Atomic defects in pothole-rich two-dimensional copper nanoplates triggering enhanced electrocatalytic selective nitrate-to-ammonia transformation

The development of efficient catalysts for electrocatalytic selective conversion of nitrate pollutants into valuable ammonia is a project of far-reaching importance. This work demonstrated the in situ electroreduction of pre-synthesized CuO nanoplates into defect-rich metallic Cu nanoplates and evaluated their electrocatalytic nitrate-to-ammonia activity. Concentrated atomic defects in the as-converted Cu nanoplates could favor the adsorption, enrichment and confinement of nitrate ions and pivotal reaction intermediates, selectively promoting eight-electron reduction (NH3 formation). Consequently, the resultant defect-rich Cu nanoplates exhibit a significant ammonia production rate of 781.25 mu g h(-1) mg(-1), together with excellent nitrate conversion (93.26%), high ammonia selectivity (81.99%) and good electrocatalytic stability, superior to the defect-free Cu nanoplate counterpart.

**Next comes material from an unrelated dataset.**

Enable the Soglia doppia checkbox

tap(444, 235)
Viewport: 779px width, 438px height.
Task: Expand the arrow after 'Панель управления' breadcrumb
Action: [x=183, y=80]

Isotope labelling experiments demonstrated that the source of ammonia was from nitrate. Both H-1 NMR and colorimetric methods were used to quantify the ammonia yield.

Automated summary

This study demonstrated the in situ electroreduction of pre-synthesized CuO nanoplates into defect-rich metallic Cu nanoplates, which showed significant ammonia production rate, excellent nitrate conversion, high ammonia selectivity, and good electrocatalytic stability. Isotope labelling experiments confirmed that the source of ammonia was from nitrate, and both H-1 NMR and colorimetric methods were utilized to quantify the ammonia yield.